When looking at the market cap of some of the industry’s leading providers, you can see that NYX still has some catching up to do. This also shows you why perhaps NYX deemed some M & A activity to be necessary. Here is how NYX stacks up against some of its competitors, according to Yahoo Finance, when converting all currencies into pounds. This is based on how NYX compares to some publically-owned providers only. The number provided in brackets shows, if applicable, the company’s position in the GBGC 50 Index January 2016, which shows the top 50 gaming companies, in terms of market cap, and is put together by Global Betting and Gaming Consultants.
Aristocrat Leisure - £3.91bn (15)
Playtech - £2.71bn (18)
IGT - £2.37bn (19)
NetEnt - £1.73bn (25)
Scientific Games - £494.9m (42)
NYX Gaming Group - £68.75m
It is slightly difficult to get a read on the direct impact that OpenBet could have on the enlarged group, given that NYX has bought a private business that does not release financial statements. However, if you were to take the OpenBet acquisition price and place it on top of NYX’s current market cap, this would give a new market cap total of £338.75m.
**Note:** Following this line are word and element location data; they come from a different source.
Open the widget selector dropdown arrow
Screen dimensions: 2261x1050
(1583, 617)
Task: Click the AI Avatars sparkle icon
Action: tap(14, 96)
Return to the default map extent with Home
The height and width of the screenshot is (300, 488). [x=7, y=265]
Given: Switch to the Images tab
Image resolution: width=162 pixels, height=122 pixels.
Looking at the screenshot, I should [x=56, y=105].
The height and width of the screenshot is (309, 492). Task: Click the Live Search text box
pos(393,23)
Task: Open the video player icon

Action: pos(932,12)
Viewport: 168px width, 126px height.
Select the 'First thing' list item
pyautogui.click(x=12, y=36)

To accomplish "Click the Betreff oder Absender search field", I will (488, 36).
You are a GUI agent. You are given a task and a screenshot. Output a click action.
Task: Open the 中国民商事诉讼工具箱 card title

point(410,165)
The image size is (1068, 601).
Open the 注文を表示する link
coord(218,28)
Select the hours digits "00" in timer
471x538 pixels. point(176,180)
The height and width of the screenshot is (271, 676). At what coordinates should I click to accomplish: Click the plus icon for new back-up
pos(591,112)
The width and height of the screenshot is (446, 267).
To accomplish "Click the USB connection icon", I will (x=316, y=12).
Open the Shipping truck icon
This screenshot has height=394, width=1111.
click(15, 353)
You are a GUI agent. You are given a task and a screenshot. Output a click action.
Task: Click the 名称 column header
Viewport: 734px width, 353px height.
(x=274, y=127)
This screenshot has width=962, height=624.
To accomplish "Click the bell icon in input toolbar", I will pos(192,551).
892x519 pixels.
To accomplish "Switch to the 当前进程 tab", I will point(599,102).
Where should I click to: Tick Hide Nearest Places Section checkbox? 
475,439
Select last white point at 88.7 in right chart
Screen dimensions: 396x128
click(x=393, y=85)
In terms of revenue, it’s a fairly similar story. Here is a list of the revenue produced by the same companies in each of their last annual reporting periods, again converting the numbers into pounds. Note that the IGT revenue is on a pro forma basis as opposed to a reported basis. NYX expects revenue to exceed CAD$207m (£108.7m) for 2016.
IGT - £3.52bn
Scientific Games - £1.91bn
Aristocrat Leisure - £788.3m
Playtech - £488.04m
NetEnt - £90m
NYX Gaming Group - £27.5m
Other financial indicator
A highlight of NYX’s full year 2015 financial report was an increased net loss of 20% to CAD$8.4m.
NYX CEO Matt Davey told Gambling Insider after the releasing of NYX’s full year 2015 results that two businesses they acquired were somewhat loss making and that Ongame, the poker network it bought from Amaya in November 2014, was losing CAD$2m a month when it was purchased and is now losing just under CAD$1m a month. The negative EBITDA impact from Ongame was CAD$3m for Q4 2015. Now that Ongame is to be sold to an undisclosed buyer, referred to only as an “experienced operator”, NYX’s future could be even brighter.
What will OpenBet bring to the table?
The OpenBet deal will take NYX into a new vertical, as it has not previously been known for providing sports-betting content. This year could be time to capitalise on some troubles for Playtech, as it mentioned in its full year 2015 financial report that its sports-betting revenues were likely to fall for 2016, due to losing three sports-betting contracts through Mobenga, a Playtech subsidiary. Playtech’s sports revenue for 2015 was up 22% to €32.2m.
Davey feels that NYX is among the top three or four online gaming suppliers and the top 10 land-based manufacturers. The chief also feels that NYX will grow at a faster rate than its competition.
Now that the paperwork and formalities are out of the way, it is over to NYX to potentially reshape the market as we now see it.